*INPUT FOR THIS TASK*
════════════════════

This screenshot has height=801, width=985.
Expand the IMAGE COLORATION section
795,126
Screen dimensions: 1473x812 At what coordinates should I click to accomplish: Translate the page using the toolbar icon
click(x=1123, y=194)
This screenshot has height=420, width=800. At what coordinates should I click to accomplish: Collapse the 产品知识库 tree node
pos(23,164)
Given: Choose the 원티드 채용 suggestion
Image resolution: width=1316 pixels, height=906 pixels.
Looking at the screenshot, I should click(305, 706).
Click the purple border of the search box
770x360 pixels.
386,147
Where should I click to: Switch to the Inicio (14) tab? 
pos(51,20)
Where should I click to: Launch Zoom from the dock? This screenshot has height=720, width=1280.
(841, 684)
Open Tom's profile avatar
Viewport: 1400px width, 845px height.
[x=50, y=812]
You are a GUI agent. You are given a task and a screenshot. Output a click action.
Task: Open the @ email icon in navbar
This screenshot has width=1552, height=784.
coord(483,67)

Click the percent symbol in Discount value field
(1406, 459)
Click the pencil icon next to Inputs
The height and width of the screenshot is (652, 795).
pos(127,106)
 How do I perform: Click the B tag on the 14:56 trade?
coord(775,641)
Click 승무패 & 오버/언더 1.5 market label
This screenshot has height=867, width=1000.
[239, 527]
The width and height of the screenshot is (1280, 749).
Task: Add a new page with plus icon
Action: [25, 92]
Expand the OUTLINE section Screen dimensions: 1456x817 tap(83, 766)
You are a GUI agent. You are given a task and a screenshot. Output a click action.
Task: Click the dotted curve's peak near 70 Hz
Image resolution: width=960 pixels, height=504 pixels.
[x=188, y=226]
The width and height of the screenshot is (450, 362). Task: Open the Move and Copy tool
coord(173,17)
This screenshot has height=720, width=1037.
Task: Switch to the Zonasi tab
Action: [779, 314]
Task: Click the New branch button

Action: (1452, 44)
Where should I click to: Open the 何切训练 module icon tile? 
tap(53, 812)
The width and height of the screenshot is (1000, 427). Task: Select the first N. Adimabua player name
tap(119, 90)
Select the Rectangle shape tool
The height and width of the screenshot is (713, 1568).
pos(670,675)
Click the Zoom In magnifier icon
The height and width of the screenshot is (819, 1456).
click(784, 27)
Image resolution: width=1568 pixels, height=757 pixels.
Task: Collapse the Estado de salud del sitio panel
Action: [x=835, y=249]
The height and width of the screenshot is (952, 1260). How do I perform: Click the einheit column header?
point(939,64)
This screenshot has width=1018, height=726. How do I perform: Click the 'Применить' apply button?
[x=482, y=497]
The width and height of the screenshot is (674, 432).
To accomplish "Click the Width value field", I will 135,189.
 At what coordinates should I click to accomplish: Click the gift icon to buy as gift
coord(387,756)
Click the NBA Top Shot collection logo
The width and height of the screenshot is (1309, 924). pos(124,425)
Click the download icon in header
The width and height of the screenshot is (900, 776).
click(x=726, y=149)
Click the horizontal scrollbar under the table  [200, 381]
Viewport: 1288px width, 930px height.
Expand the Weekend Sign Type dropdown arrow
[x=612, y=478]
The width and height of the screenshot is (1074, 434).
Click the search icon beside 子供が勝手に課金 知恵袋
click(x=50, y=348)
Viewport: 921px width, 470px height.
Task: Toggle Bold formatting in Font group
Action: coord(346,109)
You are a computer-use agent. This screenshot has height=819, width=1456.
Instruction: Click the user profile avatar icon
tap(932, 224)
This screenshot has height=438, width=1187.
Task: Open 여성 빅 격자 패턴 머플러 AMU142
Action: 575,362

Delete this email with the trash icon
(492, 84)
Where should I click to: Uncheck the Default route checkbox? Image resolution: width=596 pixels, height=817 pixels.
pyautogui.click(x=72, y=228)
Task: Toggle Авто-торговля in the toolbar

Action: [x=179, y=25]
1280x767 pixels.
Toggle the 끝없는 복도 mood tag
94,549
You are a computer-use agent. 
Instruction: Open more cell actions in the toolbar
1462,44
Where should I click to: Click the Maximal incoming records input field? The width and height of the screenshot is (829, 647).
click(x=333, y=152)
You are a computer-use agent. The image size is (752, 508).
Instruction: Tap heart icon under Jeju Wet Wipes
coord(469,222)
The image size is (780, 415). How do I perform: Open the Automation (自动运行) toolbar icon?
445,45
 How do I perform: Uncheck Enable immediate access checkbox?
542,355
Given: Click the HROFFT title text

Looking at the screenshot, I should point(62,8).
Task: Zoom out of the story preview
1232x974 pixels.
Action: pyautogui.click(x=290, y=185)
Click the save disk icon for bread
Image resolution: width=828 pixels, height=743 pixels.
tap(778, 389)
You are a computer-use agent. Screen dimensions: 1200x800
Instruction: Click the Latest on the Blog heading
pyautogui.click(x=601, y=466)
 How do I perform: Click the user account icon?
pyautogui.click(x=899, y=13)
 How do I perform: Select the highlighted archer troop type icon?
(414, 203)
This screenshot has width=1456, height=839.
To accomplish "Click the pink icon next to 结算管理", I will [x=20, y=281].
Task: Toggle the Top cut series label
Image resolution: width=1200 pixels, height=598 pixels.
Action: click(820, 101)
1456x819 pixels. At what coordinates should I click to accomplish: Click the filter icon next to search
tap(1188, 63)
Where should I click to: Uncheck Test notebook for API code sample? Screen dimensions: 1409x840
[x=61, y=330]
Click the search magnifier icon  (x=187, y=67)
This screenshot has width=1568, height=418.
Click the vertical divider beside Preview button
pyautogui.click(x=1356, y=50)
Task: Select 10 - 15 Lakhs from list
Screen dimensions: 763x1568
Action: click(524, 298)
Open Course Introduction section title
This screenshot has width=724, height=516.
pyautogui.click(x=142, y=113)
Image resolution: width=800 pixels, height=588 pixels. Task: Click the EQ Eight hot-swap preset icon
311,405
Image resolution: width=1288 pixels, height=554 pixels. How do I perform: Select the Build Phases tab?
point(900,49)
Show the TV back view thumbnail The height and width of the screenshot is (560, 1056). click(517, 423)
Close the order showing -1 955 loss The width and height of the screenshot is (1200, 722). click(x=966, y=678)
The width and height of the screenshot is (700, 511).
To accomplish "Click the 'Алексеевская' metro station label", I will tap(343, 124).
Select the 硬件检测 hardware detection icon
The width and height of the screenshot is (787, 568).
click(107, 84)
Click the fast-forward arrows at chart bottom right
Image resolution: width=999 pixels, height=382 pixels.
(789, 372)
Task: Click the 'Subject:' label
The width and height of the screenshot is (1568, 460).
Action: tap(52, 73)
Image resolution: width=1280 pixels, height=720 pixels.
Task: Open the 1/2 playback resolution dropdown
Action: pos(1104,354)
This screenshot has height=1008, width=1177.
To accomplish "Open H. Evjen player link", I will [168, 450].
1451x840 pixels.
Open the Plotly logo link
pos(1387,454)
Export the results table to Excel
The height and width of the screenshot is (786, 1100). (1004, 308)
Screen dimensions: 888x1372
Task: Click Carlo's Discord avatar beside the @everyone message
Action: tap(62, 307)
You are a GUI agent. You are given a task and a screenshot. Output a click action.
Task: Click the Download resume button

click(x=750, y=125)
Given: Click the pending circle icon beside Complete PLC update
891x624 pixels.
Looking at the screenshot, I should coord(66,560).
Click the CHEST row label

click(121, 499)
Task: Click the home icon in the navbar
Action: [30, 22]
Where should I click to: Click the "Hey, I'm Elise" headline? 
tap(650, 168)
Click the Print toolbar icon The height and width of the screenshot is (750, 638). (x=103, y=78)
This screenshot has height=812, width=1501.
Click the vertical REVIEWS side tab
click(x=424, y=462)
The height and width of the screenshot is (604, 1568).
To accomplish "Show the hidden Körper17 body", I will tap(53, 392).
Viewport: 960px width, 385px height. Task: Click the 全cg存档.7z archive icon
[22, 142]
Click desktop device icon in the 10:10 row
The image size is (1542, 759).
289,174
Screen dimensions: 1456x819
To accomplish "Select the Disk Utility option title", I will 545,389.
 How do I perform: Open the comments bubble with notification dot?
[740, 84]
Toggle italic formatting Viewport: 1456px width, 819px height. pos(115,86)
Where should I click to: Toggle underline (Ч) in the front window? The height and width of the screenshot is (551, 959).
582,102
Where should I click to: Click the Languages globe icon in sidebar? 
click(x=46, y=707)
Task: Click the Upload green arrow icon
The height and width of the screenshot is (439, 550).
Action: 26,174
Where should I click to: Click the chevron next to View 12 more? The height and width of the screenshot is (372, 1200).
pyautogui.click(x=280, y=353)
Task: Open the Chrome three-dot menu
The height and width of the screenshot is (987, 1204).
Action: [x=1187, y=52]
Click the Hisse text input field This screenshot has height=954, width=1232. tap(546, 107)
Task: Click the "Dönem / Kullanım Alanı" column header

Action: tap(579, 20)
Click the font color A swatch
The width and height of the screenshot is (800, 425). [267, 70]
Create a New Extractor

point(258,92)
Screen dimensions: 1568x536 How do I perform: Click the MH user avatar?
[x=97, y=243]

════════════════════

*WHAT NEEDS TO BE DONE*
Please write out the lines from the start of the records through the line containing "click(x=1123, y=194)", inclusive, reproducing each one exactly.

*RESULT OF THE TASK*
This screenshot has height=801, width=985.
Expand the IMAGE COLORATION section
795,126
Screen dimensions: 1473x812 At what coordinates should I click to accomplish: Translate the page using the toolbar icon
click(x=1123, y=194)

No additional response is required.